The invention relates generally to video coding. In particular, the present invention relates to chroma Intra prediction using combined Intra prediction modes, extended neighbouring chroma samples and corresponding luma samples for deriving the linear model prediction parameters, or extended linear model prediction modes.
The High Efficiency Video Coding (HEVC) standard is developed under the joint video project of the ITU-T Video Coding Experts Group (VCEG) and the ISO/IEC Moving Picture Experts Group (MPEG) standardization organizations, and is especially with partnership known as the Joint Collaborative Team on Video Coding (JCT-VC).
In HEVC, one slice is partitioned into multiple coding tree units (CTU). The CTU is further partitioned into multiple coding units (CUs) to adapt to various local characteristics. HEVC supports multiple Intra prediction modes and for Intra coded CU, the selected Intra prediction mode is signalled. In addition to the concept of coding unit, the concept of prediction unit (PU) is also introduced in HEVC. Once the splitting of CU hierarchical tree is done, each leaf CU is further split into one or more prediction units (PUs) according to prediction type and PU partition. After prediction, the residues associated with the CU are partitioned into transform blocks, named transform units (TUs) for the transform process.

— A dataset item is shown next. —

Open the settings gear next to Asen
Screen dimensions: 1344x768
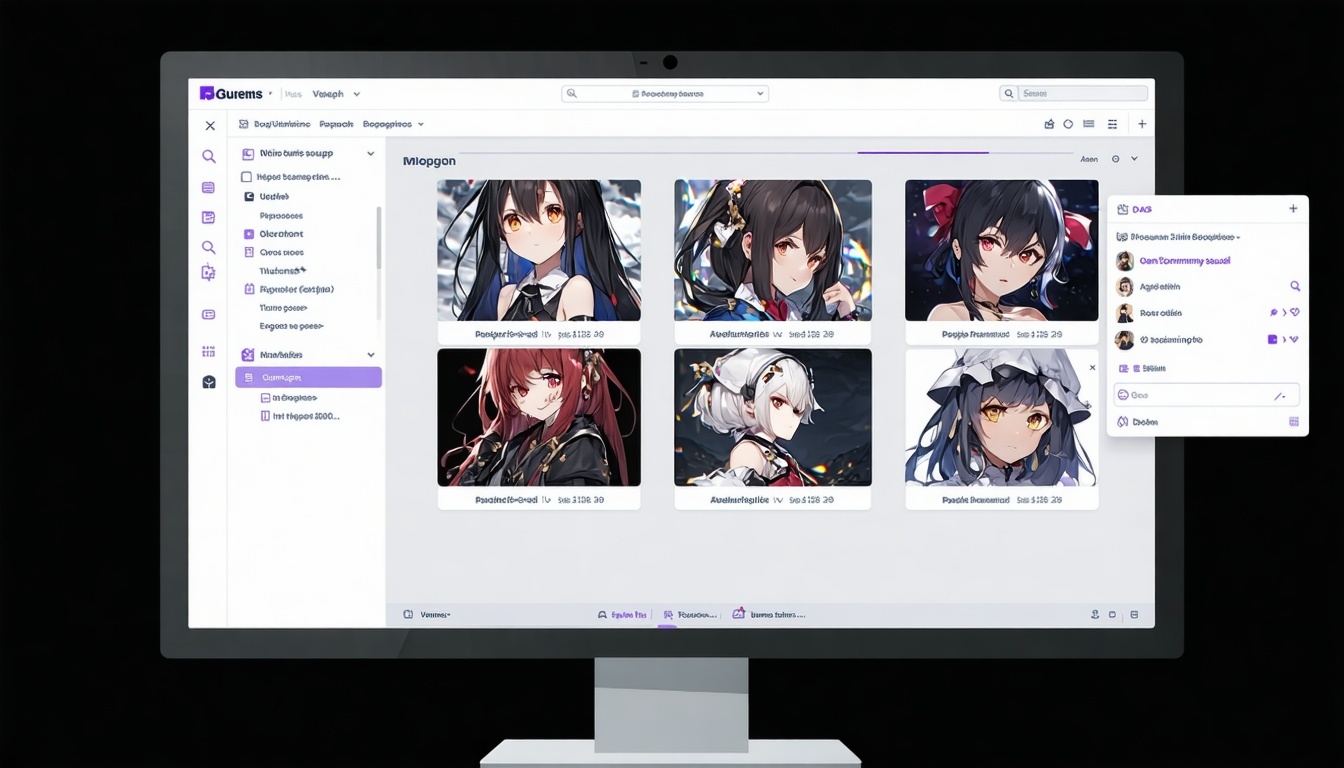coord(1116,158)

HEVC uses more sophisticated Intra prediction than previous video coding standards such as AVC/H.264. According to HEVC, 35 Intra prediction modes are used for the luma components, where the 35 Intra prediction modes include DC, planar and various angular prediction modes. For the chroma component, linear model prediction mode (LM mode) is developed to improve the coding performance of chroma components (e.g. U/V components or Cb/Cr components) by exploring the correlation between the luma (Y) component and chroma components.
In the LM mode, a linear model is assumed between the values of a luma sample and a chroma sample as shown in eq. (1):
C=a*Y+b, (1)
where C represents the prediction value for a chroma sample; Y represents the value of the corresponding luma sample ; and a and b are two parameters.

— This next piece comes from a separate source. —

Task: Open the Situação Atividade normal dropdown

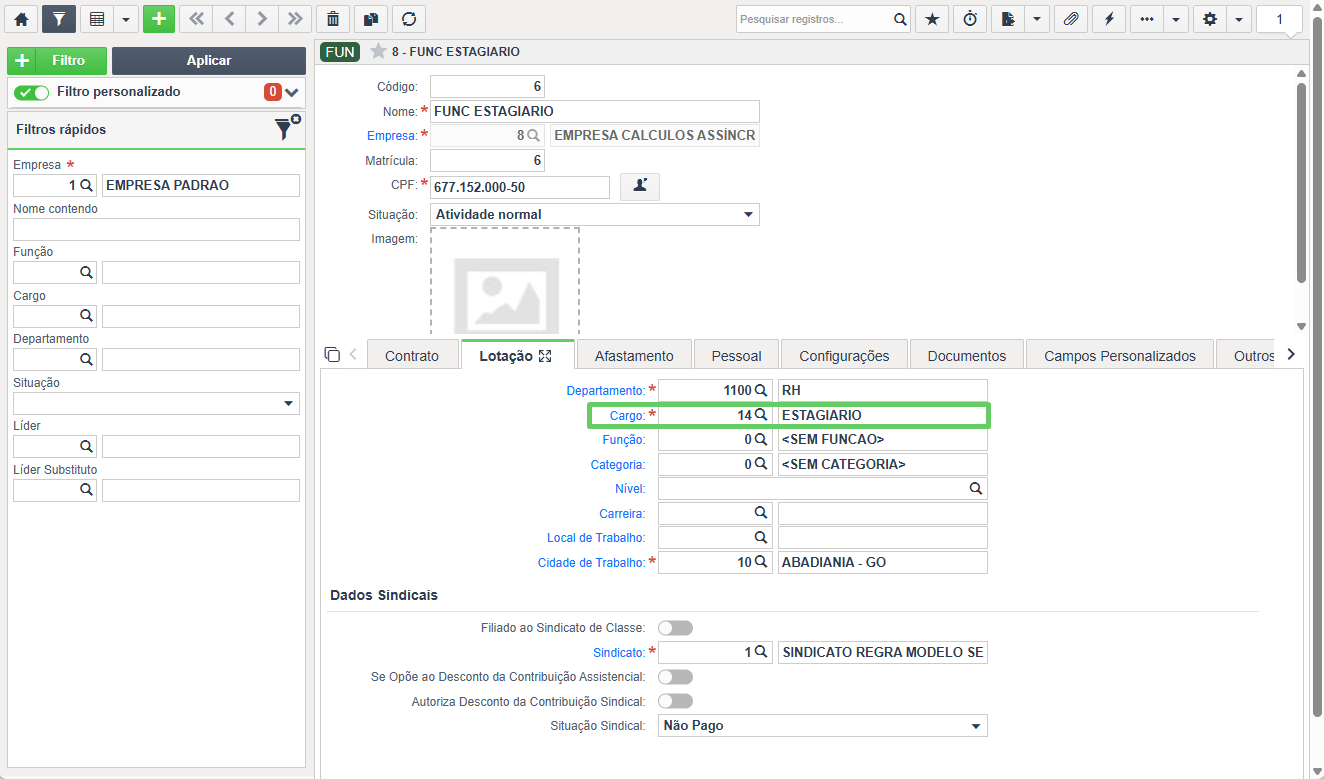Action: coord(595,214)
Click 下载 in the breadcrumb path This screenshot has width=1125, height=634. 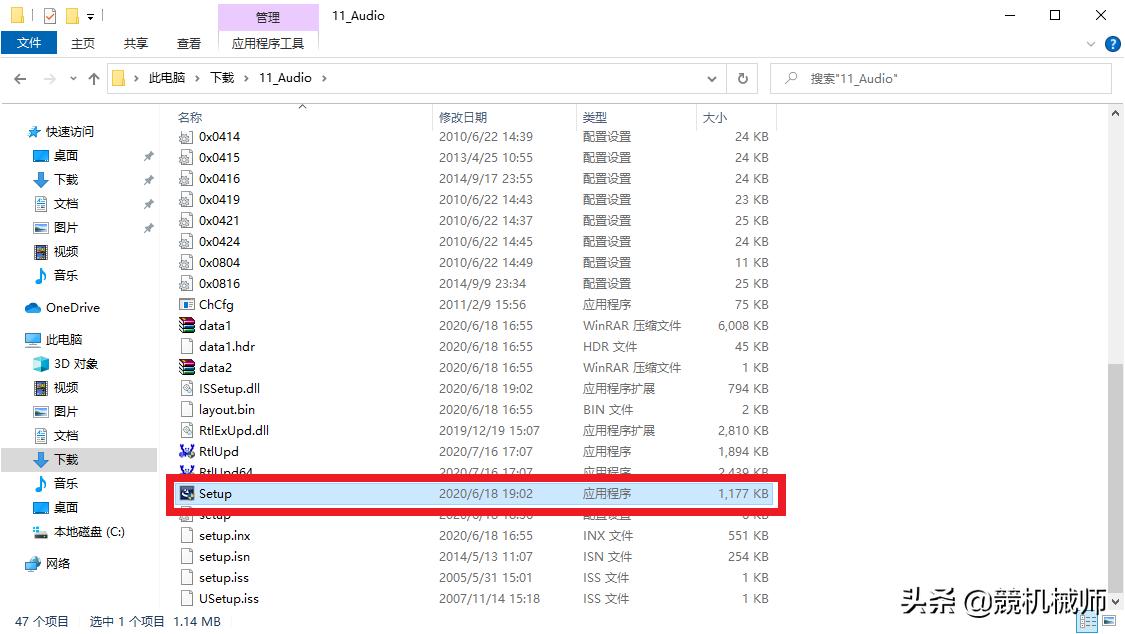pos(221,77)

For some colour sampling formats such as 4:2:0 or 4:2:2, samples in the chroma component and the luma component are not in a 1-1 mapping.
In LM mode, an interpolated luma value is derived and the luma interpolated value is used to drive a prediction value for a corresponding chroma sample value. In
Parameters a and b are derived based on previously decoded luma and chroma samples from top and left neighbouring area.
There are several extensions of the LM mode. In one extension, parameters a and b are derived from top neighbouring decoded luma and chroma samples only.
In another extension, parameters a and b are derived from left decoded neighbouring luma and chroma samples only.
In still another extension, a linear model is assumed between values of a sample of a first chroma component (e.g. Cb) and a sample of a second chroma component (e.g. Cr) as shown in eq. (2):
C
1
=a*C
2
+b, (2)
where C1 represents the prediction value for a sample of the first chroma component (e.g. Cr); C2 represents the value of the corresponding sample of the second chroma component (e.g. Cb); a and b are two parameters, which are derived from top and left neighbouring samples of the first chroma component and corresponding samples of the second chroma component. This extended LM mode is called LM_CbCr.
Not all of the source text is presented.